TASK PROMPT >> Reproduce the stretch of lines from the one containing "This screenshot has height=1036, width=1173." through the one containing "click(300, 68)", both included, exactly as they stand.

>> BEGIN

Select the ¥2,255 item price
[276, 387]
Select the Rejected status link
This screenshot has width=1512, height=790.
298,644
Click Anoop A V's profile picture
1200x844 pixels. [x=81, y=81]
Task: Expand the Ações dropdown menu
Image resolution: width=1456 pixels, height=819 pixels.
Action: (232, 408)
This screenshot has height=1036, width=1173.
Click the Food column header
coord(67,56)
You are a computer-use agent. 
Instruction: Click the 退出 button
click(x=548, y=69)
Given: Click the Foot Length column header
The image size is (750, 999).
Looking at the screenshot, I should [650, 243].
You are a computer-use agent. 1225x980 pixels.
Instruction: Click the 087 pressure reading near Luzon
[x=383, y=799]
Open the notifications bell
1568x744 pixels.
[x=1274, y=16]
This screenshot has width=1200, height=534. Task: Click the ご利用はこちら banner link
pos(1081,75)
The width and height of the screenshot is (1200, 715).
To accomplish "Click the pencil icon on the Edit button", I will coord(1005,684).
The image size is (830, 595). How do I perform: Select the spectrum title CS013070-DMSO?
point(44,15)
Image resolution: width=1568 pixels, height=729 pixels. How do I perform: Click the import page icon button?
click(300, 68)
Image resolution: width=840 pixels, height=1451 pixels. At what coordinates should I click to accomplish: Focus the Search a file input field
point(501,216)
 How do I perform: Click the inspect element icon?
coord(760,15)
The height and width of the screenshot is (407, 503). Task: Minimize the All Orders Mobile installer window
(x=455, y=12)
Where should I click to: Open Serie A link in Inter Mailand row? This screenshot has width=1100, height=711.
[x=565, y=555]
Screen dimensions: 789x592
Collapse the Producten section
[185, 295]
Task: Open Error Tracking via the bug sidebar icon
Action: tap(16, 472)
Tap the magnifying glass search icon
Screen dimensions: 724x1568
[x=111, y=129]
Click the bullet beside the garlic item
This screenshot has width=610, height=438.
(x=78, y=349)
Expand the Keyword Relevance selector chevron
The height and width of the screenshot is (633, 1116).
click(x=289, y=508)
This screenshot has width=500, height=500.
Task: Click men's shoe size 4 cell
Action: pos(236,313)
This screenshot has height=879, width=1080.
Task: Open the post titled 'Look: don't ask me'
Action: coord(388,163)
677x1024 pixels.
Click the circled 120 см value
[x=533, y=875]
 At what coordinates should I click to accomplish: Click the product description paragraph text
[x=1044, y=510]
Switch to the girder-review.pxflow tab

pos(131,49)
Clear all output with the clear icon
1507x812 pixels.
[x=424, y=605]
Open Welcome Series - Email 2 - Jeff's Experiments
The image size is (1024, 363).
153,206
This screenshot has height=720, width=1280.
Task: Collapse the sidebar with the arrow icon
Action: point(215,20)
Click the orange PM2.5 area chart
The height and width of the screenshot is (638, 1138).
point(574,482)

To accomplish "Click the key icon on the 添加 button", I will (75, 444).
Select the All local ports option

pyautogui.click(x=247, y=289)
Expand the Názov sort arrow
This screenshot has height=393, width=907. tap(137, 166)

>> END

EXPECTED OUTPUT >>
This screenshot has height=1036, width=1173.
Click the Food column header
coord(67,56)
You are a computer-use agent. 
Instruction: Click the 退出 button
click(x=548, y=69)
Given: Click the Foot Length column header
The image size is (750, 999).
Looking at the screenshot, I should [650, 243].
You are a computer-use agent. 1225x980 pixels.
Instruction: Click the 087 pressure reading near Luzon
[x=383, y=799]
Open the notifications bell
1568x744 pixels.
[x=1274, y=16]
This screenshot has width=1200, height=534. Task: Click the ご利用はこちら banner link
pos(1081,75)
The width and height of the screenshot is (1200, 715).
To accomplish "Click the pencil icon on the Edit button", I will coord(1005,684).
The image size is (830, 595). How do I perform: Select the spectrum title CS013070-DMSO?
point(44,15)
Image resolution: width=1568 pixels, height=729 pixels. How do I perform: Click the import page icon button?
click(300, 68)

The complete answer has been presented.